UN rights expert calls for greater efforts to prevent genocide News
UN rights expert calls for greater efforts to prevent genocide

[JURIST] As part of the 70th anniversary commemoration [official website] of the liberation of the Auschwitz-Birkenau Nazi concentration camp (USHMM backgrounder), UN Deputy Secretary-General Jan Eliasson [official website] on Wednesday called for an examination of why genocide continues to be perpetrated in some parts of the world. Titled “Why Have We Failed in Preventing Genocides and How to Change That?,” the panel discussion was held at UN Headquarters in New York and hosted by the Permanent Mission of Poland to the UN [official website]. During his opening remarks [text], Eliasson urged those in attendance to reflect on past genocides [activist organization backgrounder] and “how we can better prevent and protect our world from becoming, once again, the setting for the kinds of horrific crimes we witnessed during the Holocaust, in the killing fields of Cambodia, and during the genocides in Rwanda and Srebrenica” and also to consider why “we continue to fail to prevent mass atrocities.” As part of his plea, Eliasson urged the nations in attendance, including the US, Russia, the UK, Germany and Israel, to observe warning signs, to educate youth to reject discrimination and to support fellow States in reacting to and preventing such atrocities. The keystone of the commemoration, the International Day of Commemoration in memory of the Victims of the Holocaust, will take place on January 27.

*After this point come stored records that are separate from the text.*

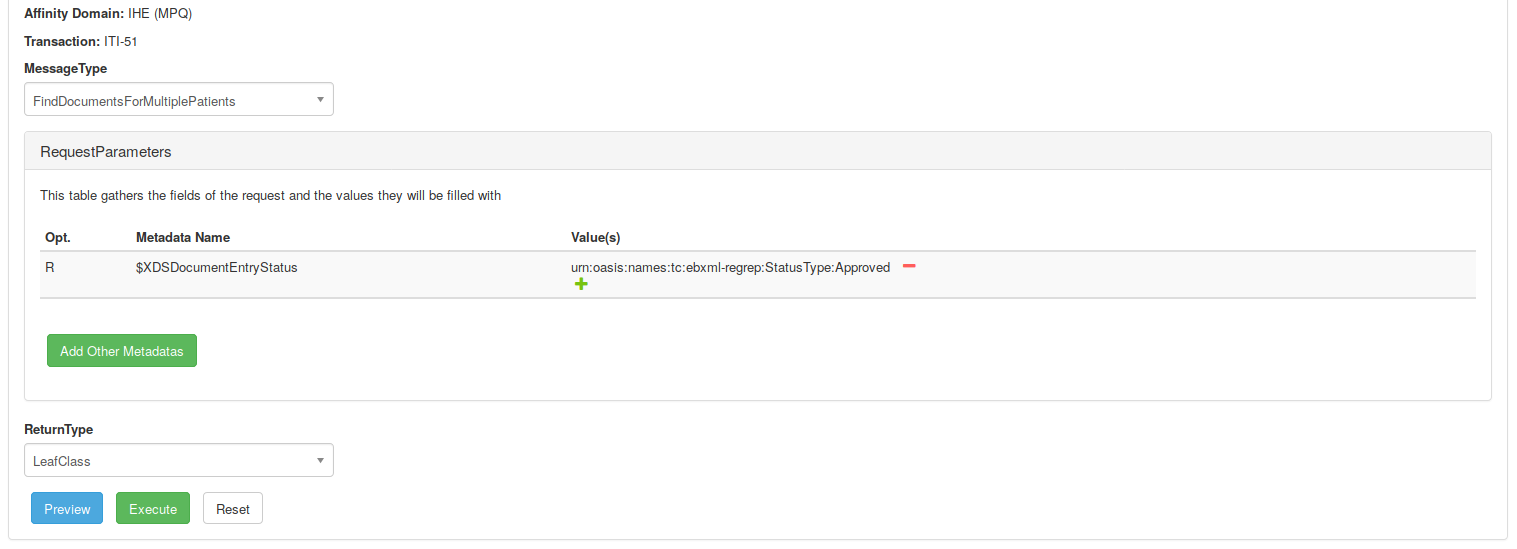
Task: Open the MessageType dropdown
Action: click(x=179, y=101)
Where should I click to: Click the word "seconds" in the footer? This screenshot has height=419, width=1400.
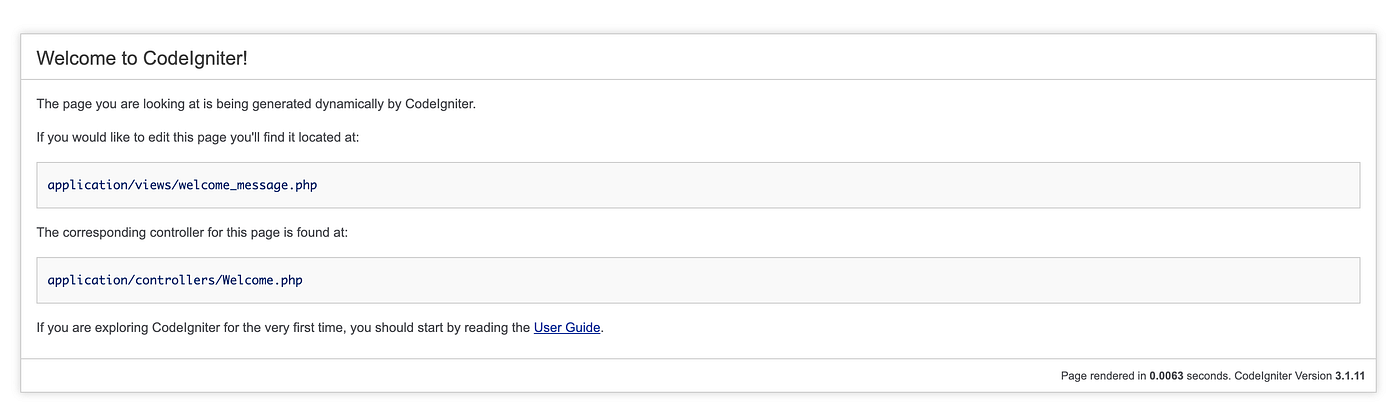(1207, 376)
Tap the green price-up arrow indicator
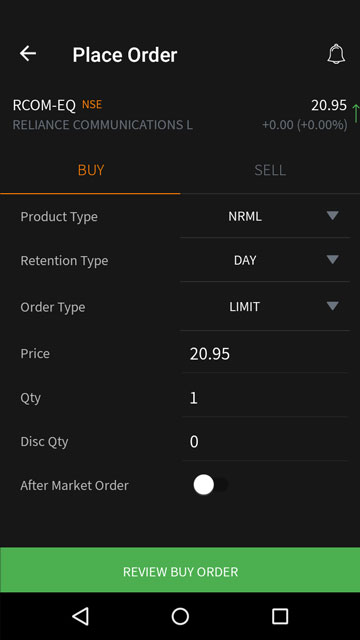 pos(356,114)
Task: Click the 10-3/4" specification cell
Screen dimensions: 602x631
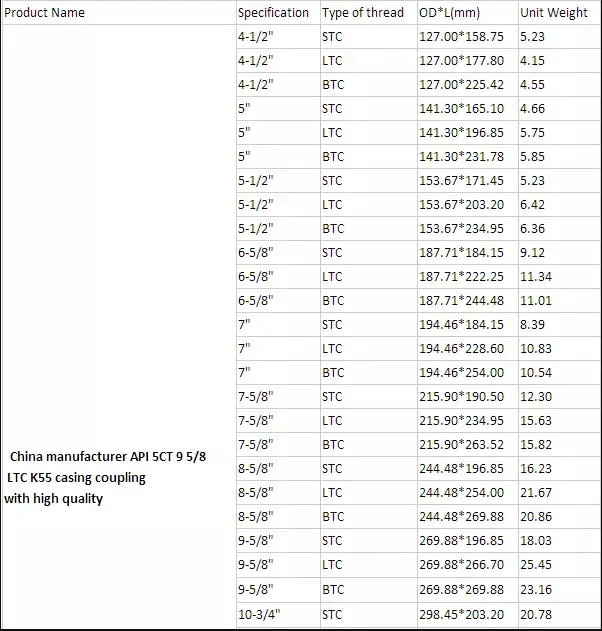Action: pyautogui.click(x=258, y=613)
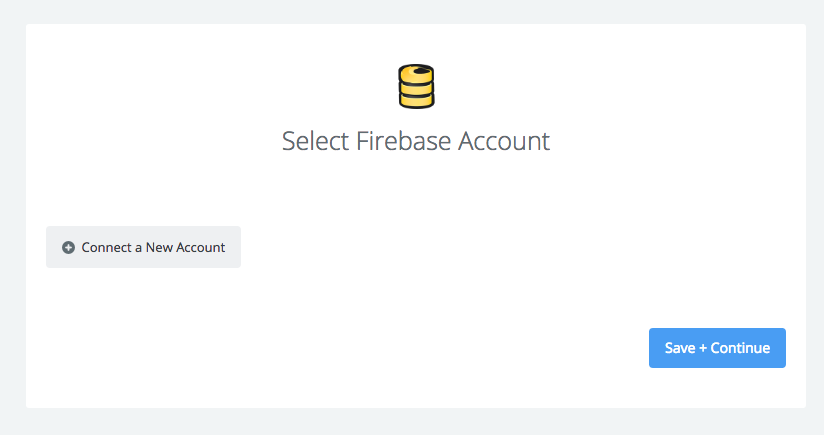The image size is (824, 435).
Task: Click the yellow Firebase database icon
Action: 416,87
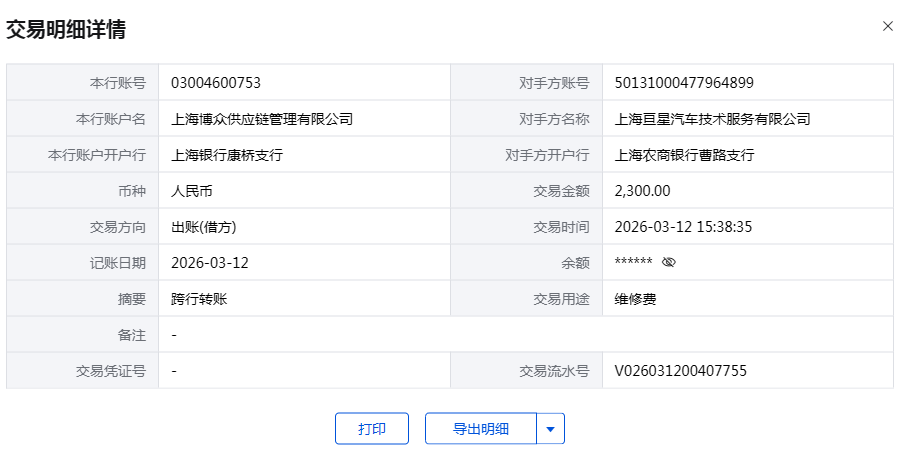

Genocide [JURIST news archive] continues to be a reality in various locations throughout the world. Earlier this month the UN published a report [JURIST report] stating the acts committed in the Central African Republic constituted war crimes and crimes against humanity but not genocide. Also earlier this month the war crimes division of the Court of Bosnia and Herzegovina confirmed the indictment [JURIST report] of Dragomir Vasic on charges of genocide. In October a special tribunal in Bangladesh sentenced [JURIST report] Jamaat-e-Islami leader Motiur Rahman Nizami to death for crimes committed during the 1971 Bangladesh Liberation War with Pakistan. The former cabinet minister was tried on charges that included genocide, rape, murder and torture, and was accused of personally carrying out or ordering the deaths of nearly 600 Bangladeshis while serving as supreme commander of the Al-Badr militia. Also in October the first trial judging charges of genocide against Cambodia’s 1970s Khmer Rouge regime opened [JURIST report] with the prosecutor saying it will show that Cambodians were enslaved in inhumane conditions that led to the deaths of 1.7 million people from starvation, disease and execution.